Explicit expectations you must design for

Commissioner expectation

Commissioners expect robust oversight and timely reduction. They will look for a clear review cycle, documented rationale, step-down planning, and evidence that restrictions reduce as staff capability and proactive support improve.

Regulator / Inspector expectation (CQC)

CQC expects governance, learning and least restrictive practice. Inspectors will test whether restrictions are reviewed, proportionate, and understood by staff, and whether leaders can evidence action and improvement rather than relying on policy statements.

Operational Example 3: Linking safeguarding and review meetings without creating panic

Context: A safeguarding enquiry raised concerns that a restriction (limiting community access following incidents) was being applied too broadly and without clear review.

Support approach: The provider used the restrictive practice review meeting as the operational control point: one place where the restriction was tested, time-limited, and governed.

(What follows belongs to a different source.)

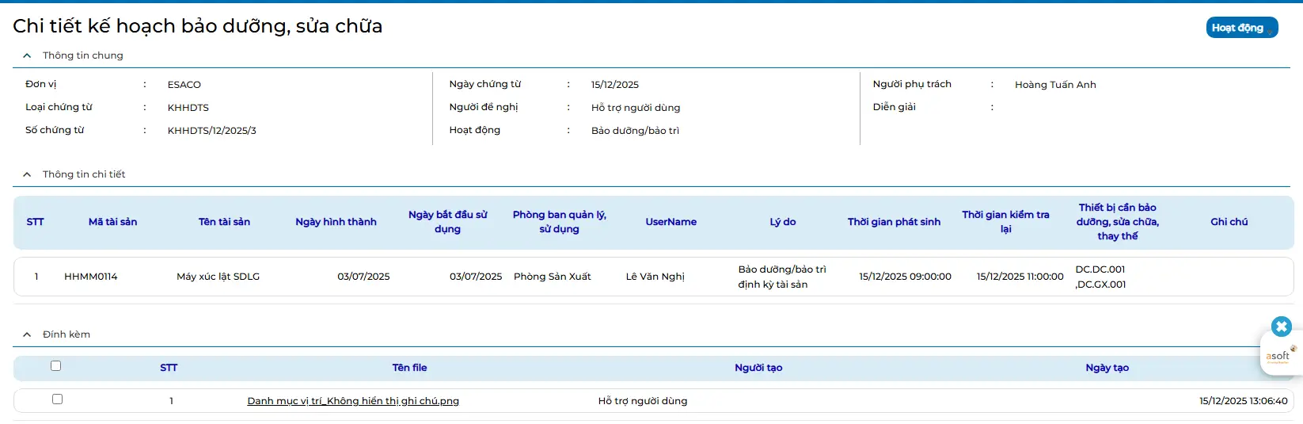Check the box for the attached PNG file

Day-to-day delivery detail: The panel reviewed incident narratives and found the main driver was staff uncertainty in busy environments. Instead of blanket limits, the plan introduced staged community exposure, pre-visit planning, and a de-escalation “exit routine.” The service added a requirement that any restriction on community access must include: clear criteria, a maximum duration, and review within seven days. Managers completed two joint shifts to coach staff through proactive strategies and recorded competence in supervision notes.

How effectiveness or change is evidenced: The provider could demonstrate to stakeholders: the restriction was temporary, alternatives were implemented, staff capability increased, and community access resumed with reduced incident severity.

Minutes and actions that stand up to scrutiny

Strong minutes show:

  • What was reviewed (data and evidence).
  • What decisions were made (including proportionality and step-down logic).
  • Who owns actions and the timescale.
  • How implementation will be checked (observations, audits, competency sign-off).
  • What changed since the last review (trend evidence, not just statements).

This is what turns a meeting into governance and supports continuous reduction rather than reactive defence.